*What is required:*
Without the pictures, set down exactly the lines from the one that contains "The height and width of the screenshot is (609, 422)." to the end of the entries, both included, and nothing besides.

Dataset records
◇ ◇ ◇ ◇

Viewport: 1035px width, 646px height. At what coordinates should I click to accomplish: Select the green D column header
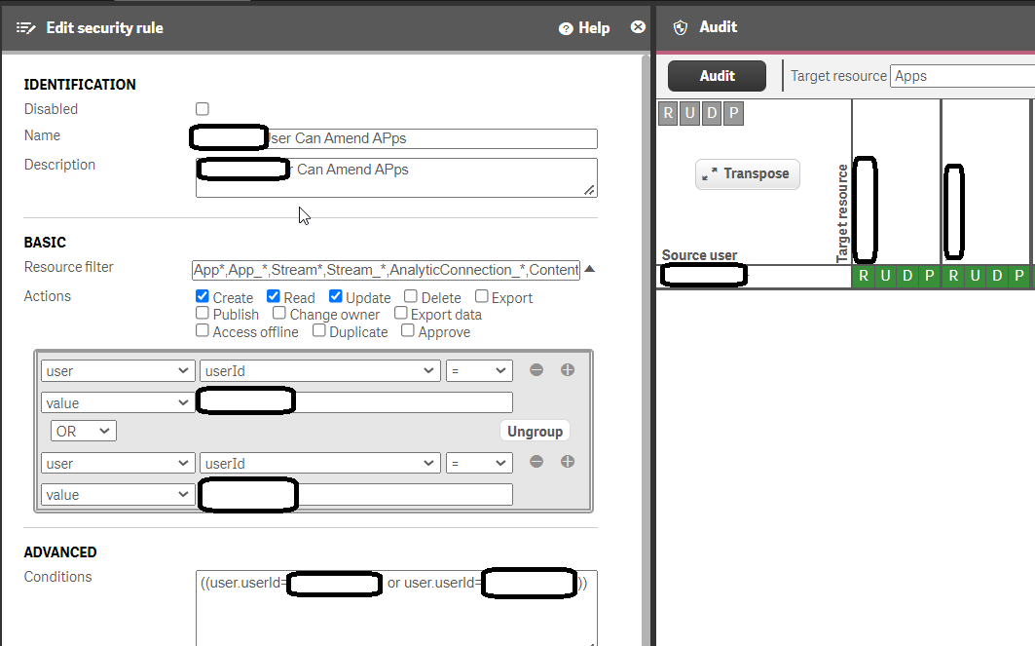906,276
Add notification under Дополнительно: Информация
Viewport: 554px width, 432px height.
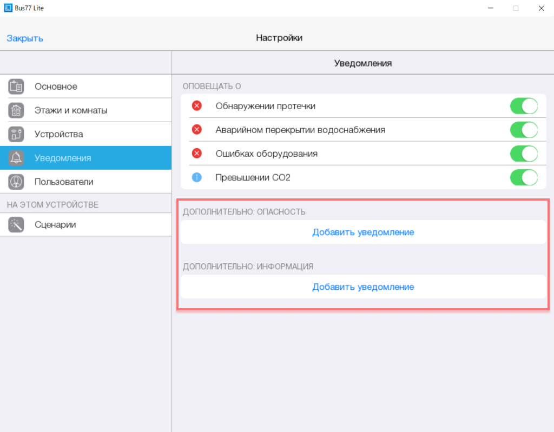[363, 287]
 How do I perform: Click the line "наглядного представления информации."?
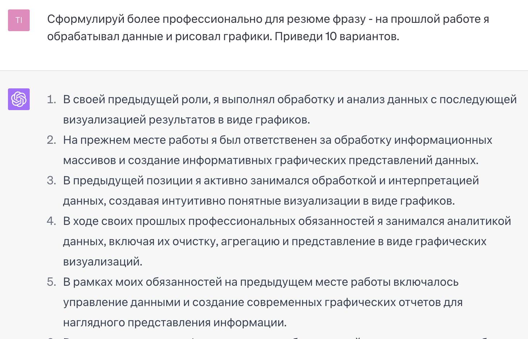pos(175,323)
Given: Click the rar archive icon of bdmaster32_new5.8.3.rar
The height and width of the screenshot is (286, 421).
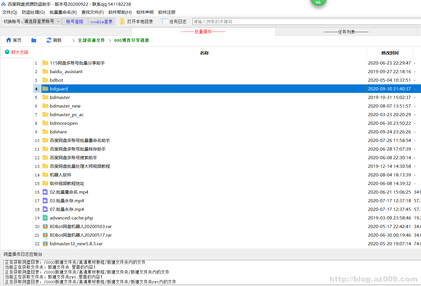Looking at the screenshot, I should 45,244.
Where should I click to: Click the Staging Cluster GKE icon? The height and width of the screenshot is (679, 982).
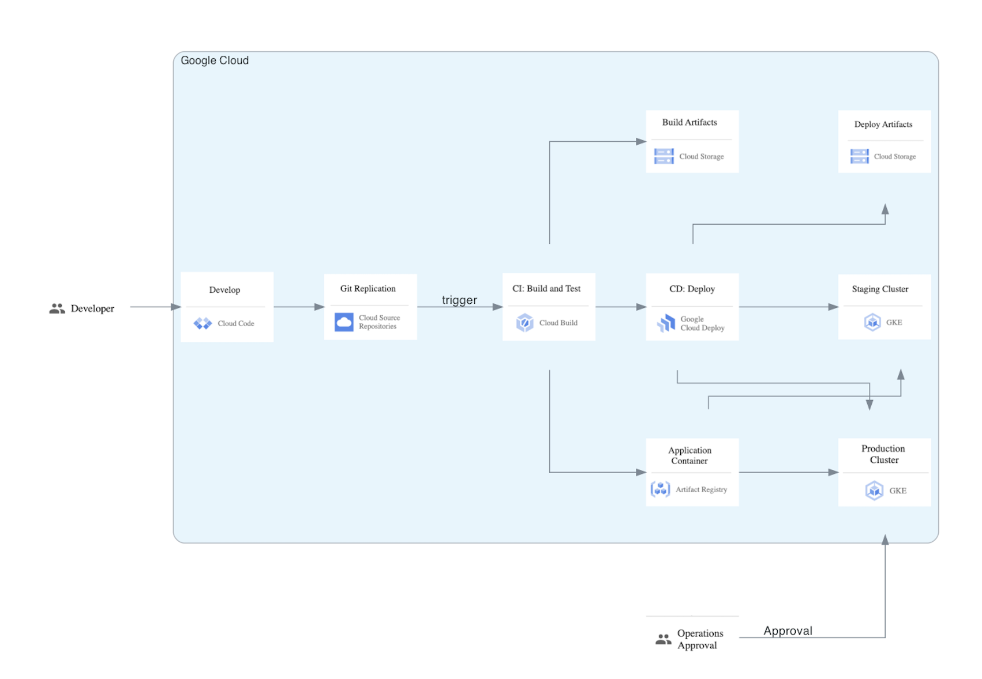[872, 322]
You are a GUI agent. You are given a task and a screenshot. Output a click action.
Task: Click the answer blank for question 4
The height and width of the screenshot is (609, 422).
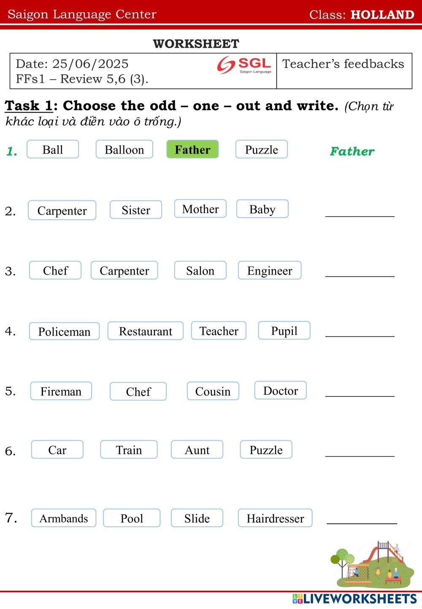point(360,331)
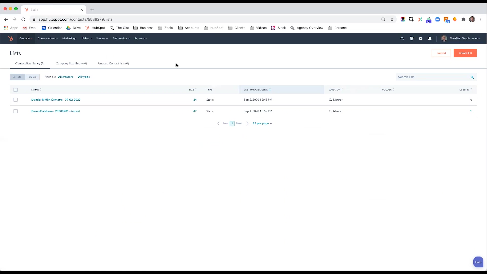
Task: Switch to Company lists library tab
Action: [x=71, y=63]
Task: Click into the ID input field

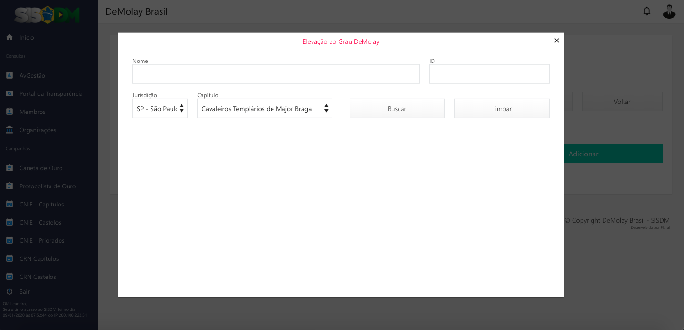Action: [489, 74]

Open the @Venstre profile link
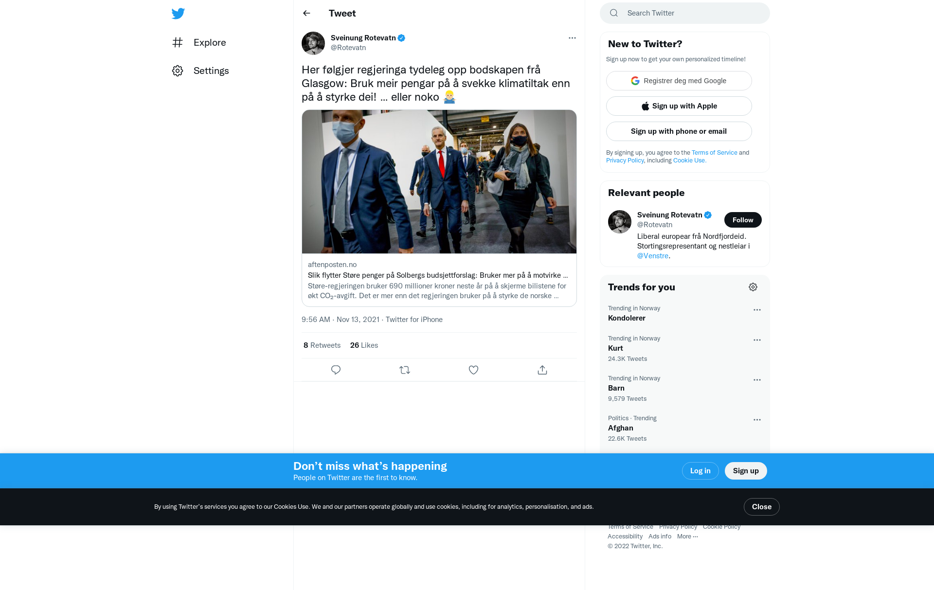(x=653, y=256)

◇ ◇ ◇ ◇

*Answer section:*
The height and width of the screenshot is (609, 422).
point(360,331)
Task: Switch to Company lists library tab
Action: [x=71, y=63]
Task: Click into the ID input field

Action: [489, 74]

Open the @Venstre profile link
(x=653, y=256)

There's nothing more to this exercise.